Importantly, Solr is fault tolerant and highly available, so it meets the stringent requirements of an enterprise-ready application. With Solr’s multi-core architecture, heterogeneous applications such as people search and video discovery can be managed in a single search server.
With the rapid expansion of audio and video communication in the workplace, it is essential that we be able to handle rich media with our content management technology. Using some of the same search methods that unlock the content, we are able to make rich media a seamless part of the solution.
Putting video to work starts with making the content easier to access and work with, resulting in more useful information for the user. The first step is to eliminate the need to watch a video end-to-end, in real time, in order to find what’s in it. By leveraging video metadata and applying text-to-speech technology to the audio track, Cisco Pulse creates an information structure around videos that makes them easier to search and extract information from.

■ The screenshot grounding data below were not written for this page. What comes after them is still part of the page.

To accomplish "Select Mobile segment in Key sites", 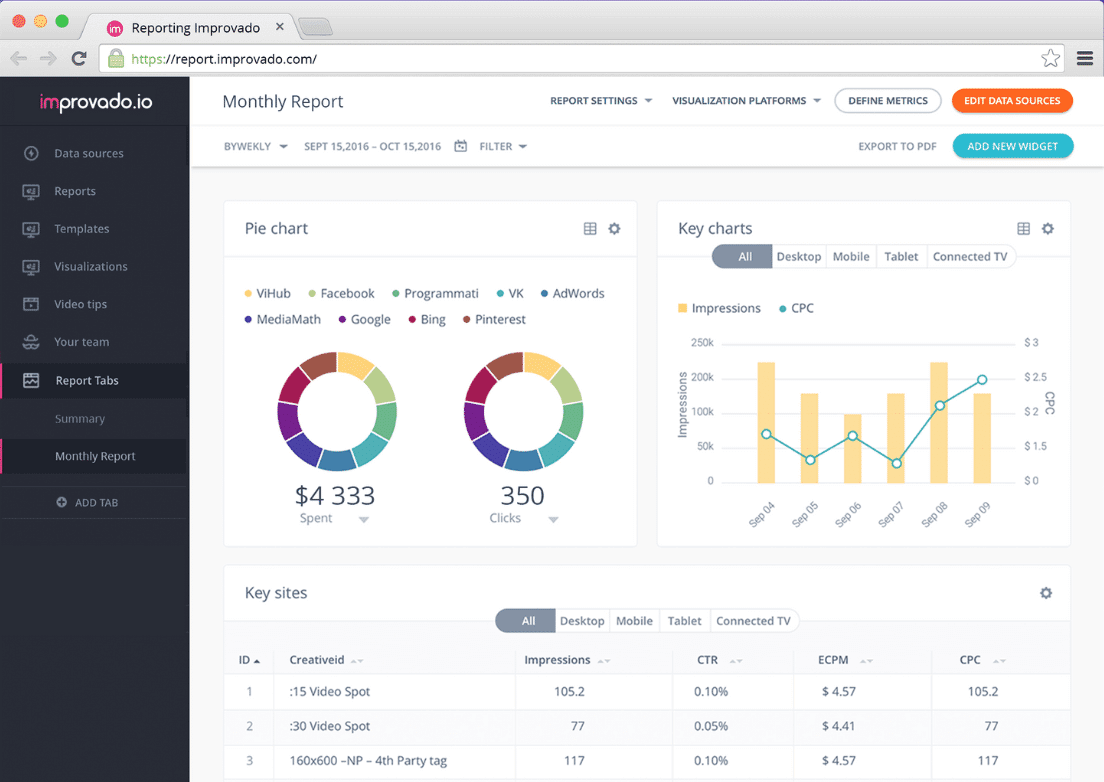I will point(634,621).
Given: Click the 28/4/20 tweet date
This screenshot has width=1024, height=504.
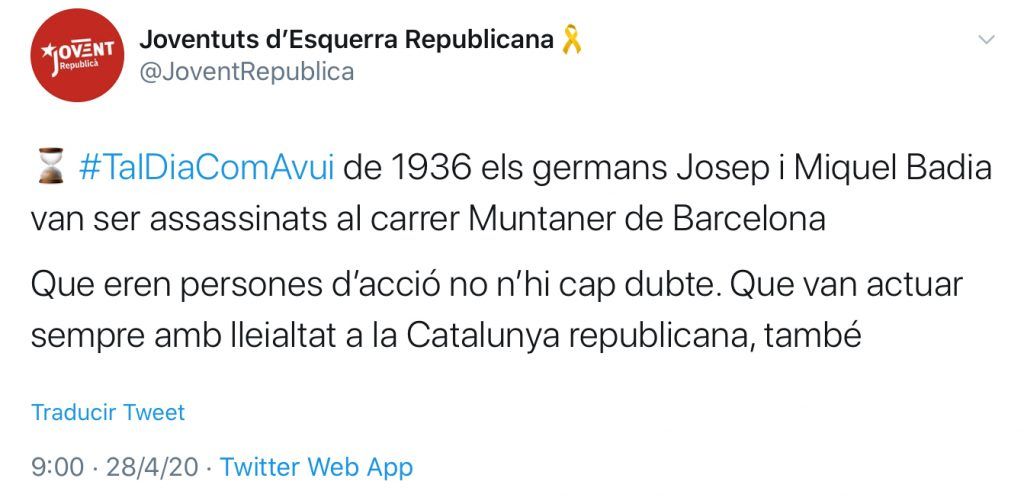Looking at the screenshot, I should 160,466.
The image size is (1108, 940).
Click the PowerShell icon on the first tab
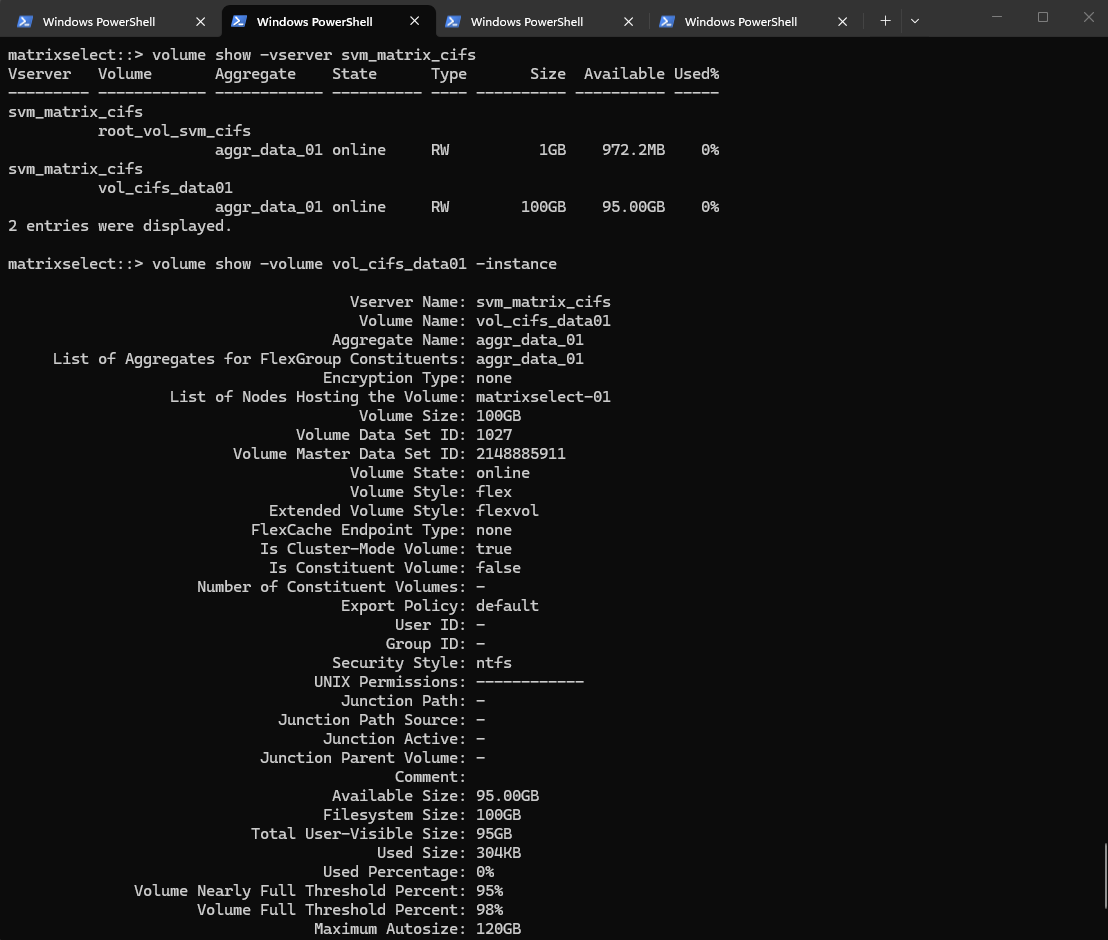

This process of tagging feeds directly into the Lucene/Solr search technology at the core of Pulse. The content of the video—who’s talking and what they are talking about—can become part of the social and knowledge flow among workers. It makes videos easier to browse and search, adding tags for topics mentioned in the video to the metadata for the file and resulting in more effective use of content.
When the network plays an active role in connecting people through content in all its forms—be it text, rich media, or online activity—there’s yet another frontier. With search technology helping to unearth content and make it useful to the masses, we can now actively match content to end users before they need to look for it: no more searching a database, the content finds you.
When content finds you, it brings the exercise of search and knowledge management full circle. While topics you are working on are indexed and understood by the search system, the same thing is happening at the same time with others, across your organization. The content becomes the connection between people working on similar projects.
By building on the power of Lucene/Solr search, Cisco has transformed content from a passive, accumulating archive to a dynamic network of people and information.